His name is Group Captain Dr James Stagg, a studious meteorologist from Midlothian, and he has been given the weekend to come up with a forecast for Monday 5 June 1944, the intended date of the D-Daylandings. Getting it wrong will imperil the lives of 156,000 troops and secure Hitler's victory in Europe. Getting it right will change the course of history.
It sounds as improbable as Met Office: The Musical, or The Tragedy of Michael Fish, but the playwright David Haig, who also plays Stagg with an air of brusque preoccupation, manages to make the stuff of westerly flows, barographs and geostrophic currents into a highly watchable single-set drama.
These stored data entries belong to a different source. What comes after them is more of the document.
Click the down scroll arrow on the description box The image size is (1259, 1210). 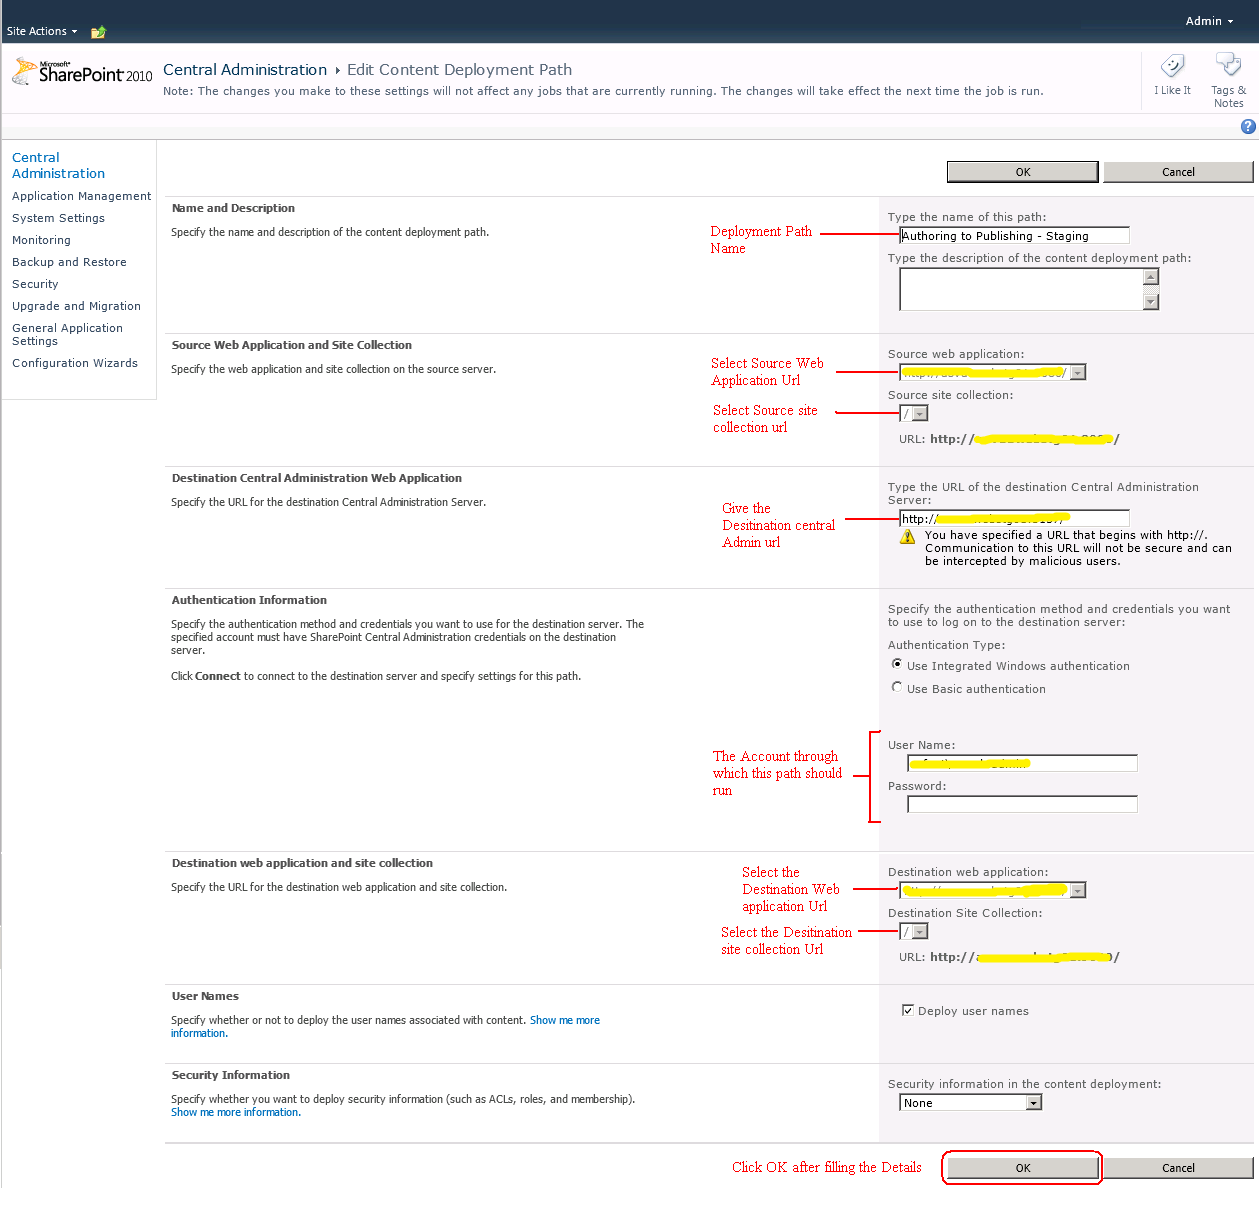pyautogui.click(x=1151, y=302)
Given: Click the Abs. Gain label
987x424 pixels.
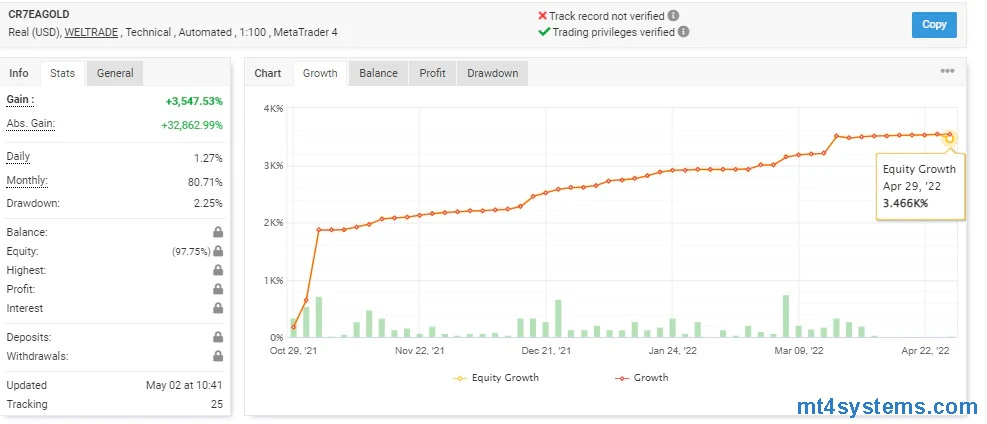Looking at the screenshot, I should click(31, 123).
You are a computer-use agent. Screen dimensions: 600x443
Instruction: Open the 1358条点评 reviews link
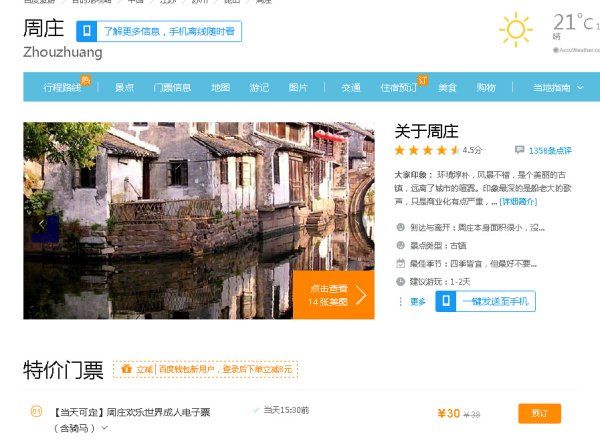coord(550,151)
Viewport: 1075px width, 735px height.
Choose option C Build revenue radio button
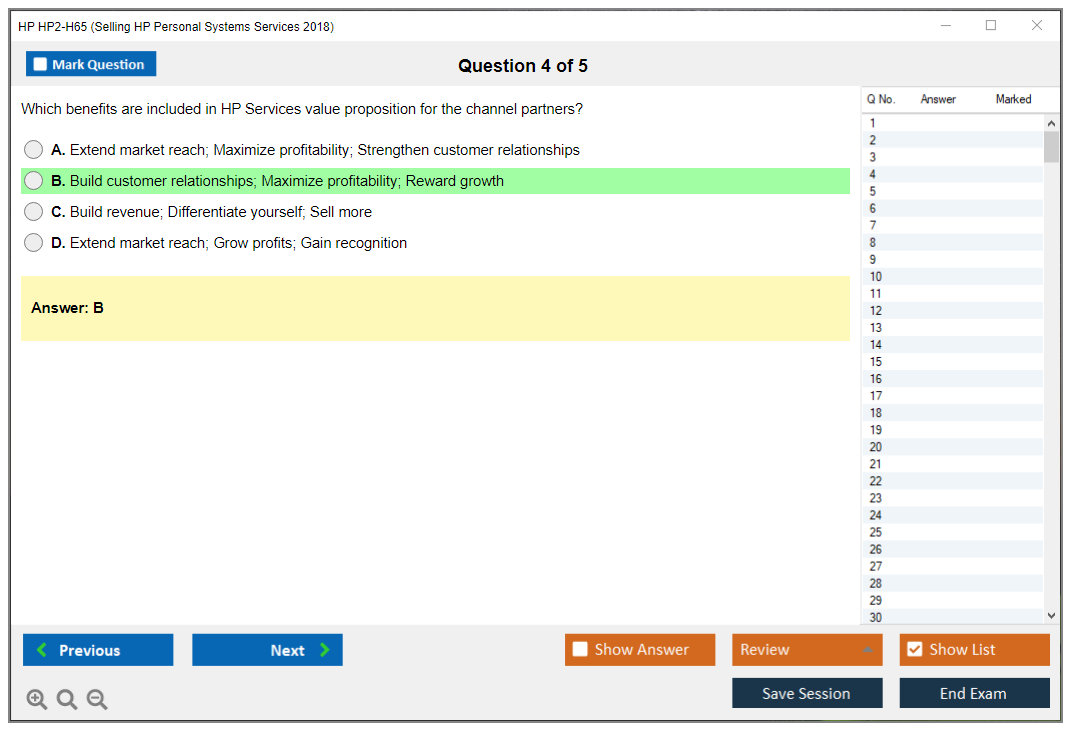34,212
He finds an antagonist in the form of Irving P Crick (Tim Beckmann), a US weatherman with a feeble grasp of the jet stream, and works in that staple of disaster movies, a heavily pregnant wife with, yes, high blood pressure. He even ratchets up the tension with the analogue equivalent of Chloe O'Brian patching the schematics to Bauer's PDA, when Stagg's team receive a welter of bewildering scientific data over the phone.
It's a straight bio-drama with no metaphor, moral or message beyond the facts of the true-life story, but thanks to the director John Dove's lucid production (en route to Chichester), it has a crowd-pleasing pace. And it's the only time you'll hear an audience suppress a cheer at a change in the onstage weather.